= INSTRUCTIONS FOR THE TASK =
Check every line of the records below for the string "three" and copy the ones that have it.

= TASK MATERIAL =

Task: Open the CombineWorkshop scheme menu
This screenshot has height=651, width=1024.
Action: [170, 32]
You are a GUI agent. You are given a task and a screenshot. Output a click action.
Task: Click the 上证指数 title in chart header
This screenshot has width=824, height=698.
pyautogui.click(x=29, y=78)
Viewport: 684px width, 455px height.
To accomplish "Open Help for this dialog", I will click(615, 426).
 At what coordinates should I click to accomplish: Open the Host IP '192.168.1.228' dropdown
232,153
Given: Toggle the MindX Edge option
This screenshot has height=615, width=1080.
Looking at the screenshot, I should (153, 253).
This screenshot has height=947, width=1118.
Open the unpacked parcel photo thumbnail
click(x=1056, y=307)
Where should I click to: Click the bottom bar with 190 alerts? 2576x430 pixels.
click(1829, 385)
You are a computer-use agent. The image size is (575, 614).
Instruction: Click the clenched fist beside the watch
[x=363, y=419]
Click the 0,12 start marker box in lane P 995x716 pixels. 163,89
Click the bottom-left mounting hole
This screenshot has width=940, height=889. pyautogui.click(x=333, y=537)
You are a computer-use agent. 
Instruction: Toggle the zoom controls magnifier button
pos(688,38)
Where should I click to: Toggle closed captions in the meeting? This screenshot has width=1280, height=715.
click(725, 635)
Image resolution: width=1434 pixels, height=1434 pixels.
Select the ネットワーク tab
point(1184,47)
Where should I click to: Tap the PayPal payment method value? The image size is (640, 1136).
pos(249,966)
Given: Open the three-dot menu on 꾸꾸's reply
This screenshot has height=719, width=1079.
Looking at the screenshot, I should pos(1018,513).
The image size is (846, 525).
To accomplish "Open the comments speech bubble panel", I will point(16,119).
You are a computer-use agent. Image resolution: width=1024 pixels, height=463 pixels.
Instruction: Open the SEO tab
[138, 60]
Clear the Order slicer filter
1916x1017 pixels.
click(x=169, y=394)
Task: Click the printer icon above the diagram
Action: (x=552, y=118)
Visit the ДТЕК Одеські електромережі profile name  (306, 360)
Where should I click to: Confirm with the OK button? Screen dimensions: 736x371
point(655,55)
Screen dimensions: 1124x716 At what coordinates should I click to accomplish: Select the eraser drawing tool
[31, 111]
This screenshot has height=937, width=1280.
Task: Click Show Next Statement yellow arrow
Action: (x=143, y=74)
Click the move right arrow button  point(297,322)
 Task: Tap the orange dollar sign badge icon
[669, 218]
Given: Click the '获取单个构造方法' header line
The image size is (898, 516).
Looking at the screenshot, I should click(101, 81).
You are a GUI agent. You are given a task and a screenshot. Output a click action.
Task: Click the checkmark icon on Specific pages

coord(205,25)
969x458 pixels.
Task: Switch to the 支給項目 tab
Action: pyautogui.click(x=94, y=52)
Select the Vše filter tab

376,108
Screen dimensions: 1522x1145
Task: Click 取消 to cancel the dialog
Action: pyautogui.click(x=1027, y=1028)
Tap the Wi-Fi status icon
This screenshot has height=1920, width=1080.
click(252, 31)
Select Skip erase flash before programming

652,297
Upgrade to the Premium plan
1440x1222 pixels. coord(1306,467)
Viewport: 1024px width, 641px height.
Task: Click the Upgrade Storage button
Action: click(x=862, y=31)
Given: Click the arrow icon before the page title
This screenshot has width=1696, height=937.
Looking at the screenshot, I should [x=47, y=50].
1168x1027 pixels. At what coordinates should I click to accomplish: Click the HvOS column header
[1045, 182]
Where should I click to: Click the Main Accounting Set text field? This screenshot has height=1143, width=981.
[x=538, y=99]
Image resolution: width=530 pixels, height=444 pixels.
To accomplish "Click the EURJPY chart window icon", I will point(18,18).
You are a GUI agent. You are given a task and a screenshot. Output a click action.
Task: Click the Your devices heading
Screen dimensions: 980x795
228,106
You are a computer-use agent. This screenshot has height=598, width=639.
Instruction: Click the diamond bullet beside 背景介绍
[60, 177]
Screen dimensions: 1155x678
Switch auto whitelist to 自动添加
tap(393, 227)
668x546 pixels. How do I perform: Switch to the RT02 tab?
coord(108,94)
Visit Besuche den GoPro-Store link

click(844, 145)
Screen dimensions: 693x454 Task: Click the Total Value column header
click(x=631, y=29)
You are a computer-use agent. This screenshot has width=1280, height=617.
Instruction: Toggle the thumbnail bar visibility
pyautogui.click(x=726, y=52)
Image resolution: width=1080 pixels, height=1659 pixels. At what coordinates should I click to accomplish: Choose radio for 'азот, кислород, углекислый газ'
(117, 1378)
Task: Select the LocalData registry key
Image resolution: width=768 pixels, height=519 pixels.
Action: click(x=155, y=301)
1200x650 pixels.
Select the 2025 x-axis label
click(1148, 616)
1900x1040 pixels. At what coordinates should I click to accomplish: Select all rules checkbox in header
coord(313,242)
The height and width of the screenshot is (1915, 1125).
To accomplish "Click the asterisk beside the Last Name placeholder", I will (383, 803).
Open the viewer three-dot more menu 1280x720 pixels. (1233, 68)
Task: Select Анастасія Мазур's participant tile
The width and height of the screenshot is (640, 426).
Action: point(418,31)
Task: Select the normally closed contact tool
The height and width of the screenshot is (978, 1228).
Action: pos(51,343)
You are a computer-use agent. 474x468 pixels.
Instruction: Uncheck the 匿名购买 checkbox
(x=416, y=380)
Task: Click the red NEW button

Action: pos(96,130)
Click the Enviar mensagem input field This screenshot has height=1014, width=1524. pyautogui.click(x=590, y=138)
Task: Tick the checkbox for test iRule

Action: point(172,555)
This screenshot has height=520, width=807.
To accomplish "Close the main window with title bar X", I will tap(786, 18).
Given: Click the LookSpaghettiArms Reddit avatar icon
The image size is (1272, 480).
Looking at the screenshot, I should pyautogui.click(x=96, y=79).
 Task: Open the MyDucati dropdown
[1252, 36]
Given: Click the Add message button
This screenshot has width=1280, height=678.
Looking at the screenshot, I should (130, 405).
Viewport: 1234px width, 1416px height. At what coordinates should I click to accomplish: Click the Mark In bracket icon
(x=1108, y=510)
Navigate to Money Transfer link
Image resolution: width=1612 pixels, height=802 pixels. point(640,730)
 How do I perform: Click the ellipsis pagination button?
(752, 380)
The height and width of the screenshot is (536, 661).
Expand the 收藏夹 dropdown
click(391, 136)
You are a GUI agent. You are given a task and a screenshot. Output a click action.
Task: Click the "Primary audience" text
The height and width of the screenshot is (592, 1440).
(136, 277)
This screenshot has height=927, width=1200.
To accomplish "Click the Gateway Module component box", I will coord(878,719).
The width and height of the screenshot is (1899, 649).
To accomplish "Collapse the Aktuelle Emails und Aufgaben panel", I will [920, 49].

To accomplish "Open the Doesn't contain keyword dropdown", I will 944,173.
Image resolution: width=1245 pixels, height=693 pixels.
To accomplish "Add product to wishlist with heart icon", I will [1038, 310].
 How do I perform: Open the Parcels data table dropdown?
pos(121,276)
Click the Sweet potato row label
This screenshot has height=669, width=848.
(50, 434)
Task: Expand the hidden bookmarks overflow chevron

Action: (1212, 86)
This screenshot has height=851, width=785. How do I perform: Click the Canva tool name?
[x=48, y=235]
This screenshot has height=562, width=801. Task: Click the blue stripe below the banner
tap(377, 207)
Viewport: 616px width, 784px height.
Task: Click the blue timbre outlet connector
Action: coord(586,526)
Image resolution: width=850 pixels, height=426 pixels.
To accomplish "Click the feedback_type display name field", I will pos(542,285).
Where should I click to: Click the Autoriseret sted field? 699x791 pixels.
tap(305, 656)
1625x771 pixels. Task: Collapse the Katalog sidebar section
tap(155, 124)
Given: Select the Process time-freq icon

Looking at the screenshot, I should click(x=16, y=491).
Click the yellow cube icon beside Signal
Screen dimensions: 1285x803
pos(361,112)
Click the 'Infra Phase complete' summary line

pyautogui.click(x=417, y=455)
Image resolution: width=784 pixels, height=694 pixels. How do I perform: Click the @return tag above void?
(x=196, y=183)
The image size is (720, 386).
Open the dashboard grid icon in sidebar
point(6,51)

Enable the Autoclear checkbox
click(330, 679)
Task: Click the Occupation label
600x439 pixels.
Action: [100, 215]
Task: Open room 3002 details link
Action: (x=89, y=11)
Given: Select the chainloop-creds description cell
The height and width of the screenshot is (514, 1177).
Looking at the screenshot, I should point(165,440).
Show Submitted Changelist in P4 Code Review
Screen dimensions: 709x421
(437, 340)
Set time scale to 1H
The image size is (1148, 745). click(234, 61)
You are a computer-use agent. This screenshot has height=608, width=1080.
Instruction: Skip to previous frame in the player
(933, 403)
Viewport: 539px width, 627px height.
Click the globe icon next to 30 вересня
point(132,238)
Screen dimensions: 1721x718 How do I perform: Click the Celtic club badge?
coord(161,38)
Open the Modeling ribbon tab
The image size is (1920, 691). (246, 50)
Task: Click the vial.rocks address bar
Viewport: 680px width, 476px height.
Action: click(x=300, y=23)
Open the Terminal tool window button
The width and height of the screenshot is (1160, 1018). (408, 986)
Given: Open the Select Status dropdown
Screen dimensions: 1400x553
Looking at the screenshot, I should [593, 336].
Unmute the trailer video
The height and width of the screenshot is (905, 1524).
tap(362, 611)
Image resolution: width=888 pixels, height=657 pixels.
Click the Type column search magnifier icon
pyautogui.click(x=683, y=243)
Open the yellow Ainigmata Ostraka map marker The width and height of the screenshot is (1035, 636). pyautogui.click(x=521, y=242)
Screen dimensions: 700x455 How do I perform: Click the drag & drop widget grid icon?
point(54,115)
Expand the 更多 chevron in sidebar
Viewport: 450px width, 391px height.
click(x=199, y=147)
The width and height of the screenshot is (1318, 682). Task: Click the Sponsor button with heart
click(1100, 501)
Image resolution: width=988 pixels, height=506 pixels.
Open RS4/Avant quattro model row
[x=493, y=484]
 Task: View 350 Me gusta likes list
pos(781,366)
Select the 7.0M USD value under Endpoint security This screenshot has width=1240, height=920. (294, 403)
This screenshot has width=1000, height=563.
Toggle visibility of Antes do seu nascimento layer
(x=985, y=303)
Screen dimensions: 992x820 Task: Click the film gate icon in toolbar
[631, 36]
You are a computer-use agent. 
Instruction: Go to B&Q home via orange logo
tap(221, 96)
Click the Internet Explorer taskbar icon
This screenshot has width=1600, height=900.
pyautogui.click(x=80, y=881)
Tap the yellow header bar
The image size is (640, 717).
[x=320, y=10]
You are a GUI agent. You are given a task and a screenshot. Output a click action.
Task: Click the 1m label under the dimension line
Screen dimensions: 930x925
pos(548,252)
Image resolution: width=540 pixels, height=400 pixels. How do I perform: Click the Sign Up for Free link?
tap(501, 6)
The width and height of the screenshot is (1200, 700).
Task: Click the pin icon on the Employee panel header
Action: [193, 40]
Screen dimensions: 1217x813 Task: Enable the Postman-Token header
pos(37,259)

= WRITTEN RESPONSE =
Given: Open the three-dot menu on 꾸꾸's reply
Open the viewer three-dot more menu 1280x720 pixels. (1233, 68)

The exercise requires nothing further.